Haydn's Quartet in E-flat Major Op. 64, No. 6 is all equipoise and equableness, assuring the listener that all's right with the world. The Ysaÿe gave it a stylish performance, though it was somewhat unidiomatically lush in the serious and reflective Andante, Gallic passion being hard to overcome. The menuetto of the third movement bespoke good spirits, expansiveness, and intense geniality, embracing enough to gesture towards folk elements and playfulness with a kind of wise impishness coming to the fore at the close. The breakneck speed of the Presto finale was a technical cliffhanger, vivacious and brightly summery, and fast but not urgent. The playing was poised and polished, as it was throughout this quartet.

There are few French composers more French than Saint-Saëns, and his Quartet No. 1, Opus 112 was the evening's highlight. Melancholy, moody, and volatile, the music demands and got a rich, dark sound; it was, moreover, effortlessly played.

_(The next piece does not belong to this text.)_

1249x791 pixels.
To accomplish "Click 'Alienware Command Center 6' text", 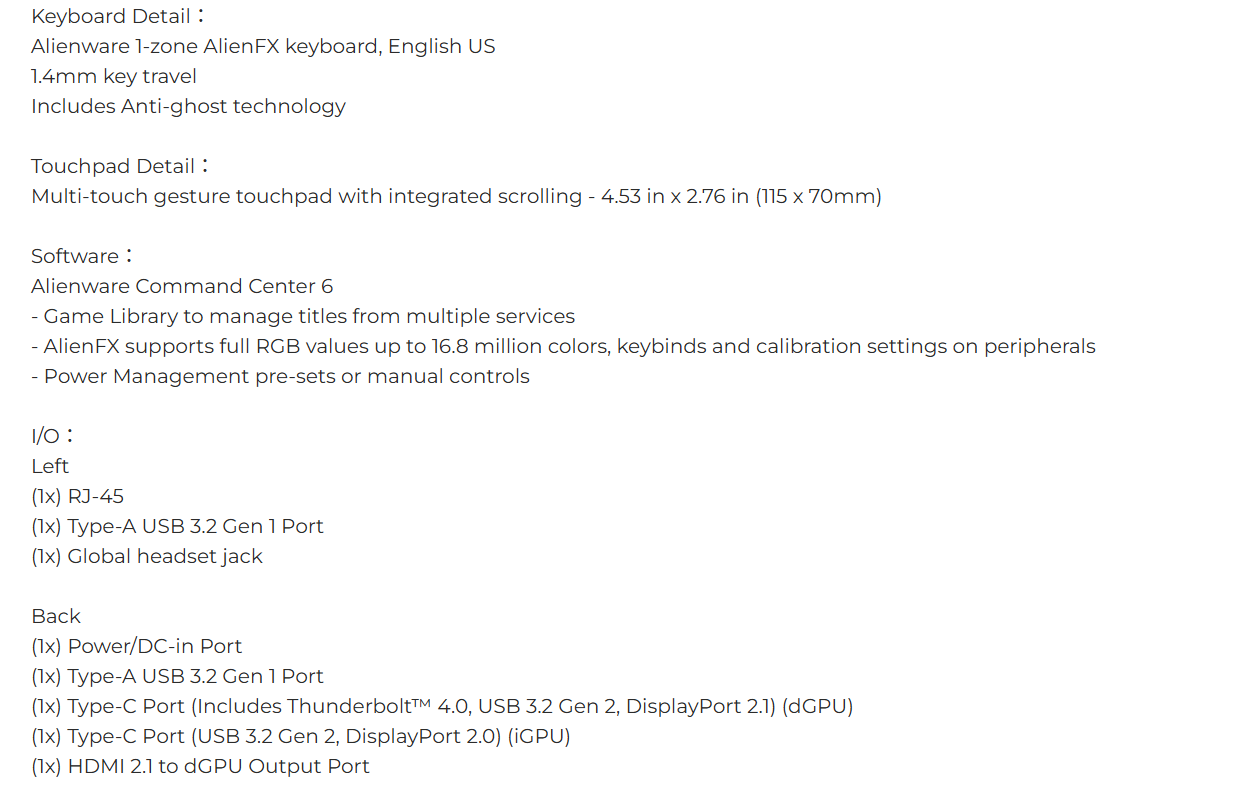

The first movement's emotional spectrum is dauntingly wide, and here it was explored with immense sensitivity up to its fiery ending. The second movement, marked Molto allegro quasi presto, light and energetic, was richly embellished and sensuous, the lightening speed offer no challenges to so finely honed an instrument as the Ysaÿe. The opening meltingly beautiful cantabile of the Molto adagio movement, the third, was rendered with unerring taste, and first violinist especially superb. The movement bores down into depths that seemed bottomless. The characterful, emotionally appealing music of the finale movement brought out exquisite, erudite playing of towering authority.

Schumann would undoubtedly win the "Who's the better composer?" sweepstakes over Saint-Saëns, and his 1842 quartets bristle with ideas and complexity. The Ysaÿe gave a graceful and insistently polished performance to the third of the series.

The players skillfully caught and exploited the shifting moods of the first movement Andante, and the robust energy of the second scherzo-like movement, one characterized by passion and warm full-bodied temperament. The tentative, exploratory character of the lyrical effusion that makes up the Adagio was given full value, with another excursion into the depths of the Romantic temperament. In ruthless contrast, the stark opening of the finale was fidgety. The movement's sent-up dance elements were conveyed with deft brio as the frenzy built to a dramatic, let-your-hair-down conclusion.

Well, not quite, for doing that wouldn't be very French, and the Ysaÿe, despite the cosmopolitan character suggested by its members' surnames, is that to its fingertips: restrained, sophisticated, self-assured. Everything was in unerring good taste, bien sûr. And the technique -- ah, Tout est dans la technique -- impeccable. If these gentlemen related to the nearly full house with all the coldness of sorbet, what matters? They played for the most part exquisitely, even if much of the time they seemed to want to be somewhere else.